Dans le Supplément 1981 à son Dictionnaire de la langue québécoise, Léandre Bergeron choisit la graphie jobbine («(pron. djobine). n.f. — Emploi peu intéressant et peu payant. — Emploi temporaire ou sporadique», p. 114), avec deux b. On ne voit pas bien pourquoi.

La jobine est le contraire de la «job steady» (régulière) et du «bon boss» (patron), jadis vantés (ironiquement) par Yvon Deschamps.

P.-S.—En effet, «petite jobine» (Chroniques de Kitchike, p. 128) paraît pléonastique.

 

Références

Bergeron, Léandre, Dictionnaire de la langue québécoise précédé de la Charte de la langue québécoise. Supplément 1981, Montréal, VLB éditeur, 1981, 168 p.

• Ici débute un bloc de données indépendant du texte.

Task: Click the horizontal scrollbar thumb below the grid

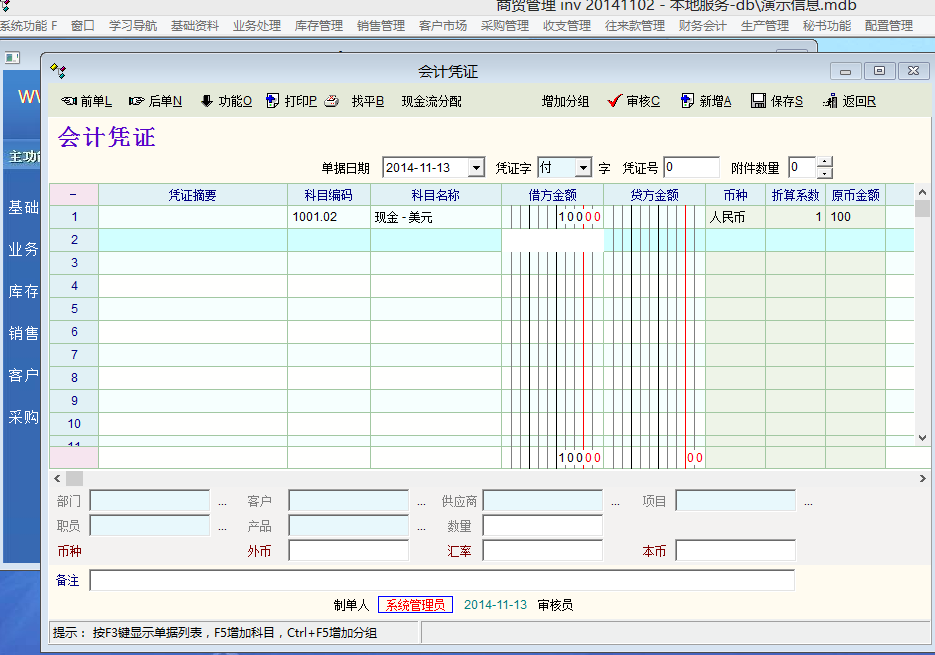Action: pos(75,479)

Dawson, Caroline, Là où je me terre. Roman, Montréal, Éditions du remue-ménage, 2022, 201 p. Édition originale : 2020.

Delisle, Michael, Cabale. Roman, Montréal, Boréal, 2023, 124 p.

Fortier, Vincent, les Racines secondaires. Roman, Montréal, Del Busso éditeur, 2022, 182 p. Ill.

Mazza, Mariana, Montréal-Nord, Montréal, Québec Amérique, coll. «QA récit», 2022, 204 p.

Picard-Sioui, Louis-Karl, Chroniques de Kitchike. La grande débarque. Nouvelles, Wendake, Éditions Hannenorak, 2021, 173 p. Édition originale : 2017.

Turgeon, David, le Continent de plastique. Roman, Montréal, Le Quartanier, coll. «Écho», 16, 2017, 298 p. Édition originale : 2016.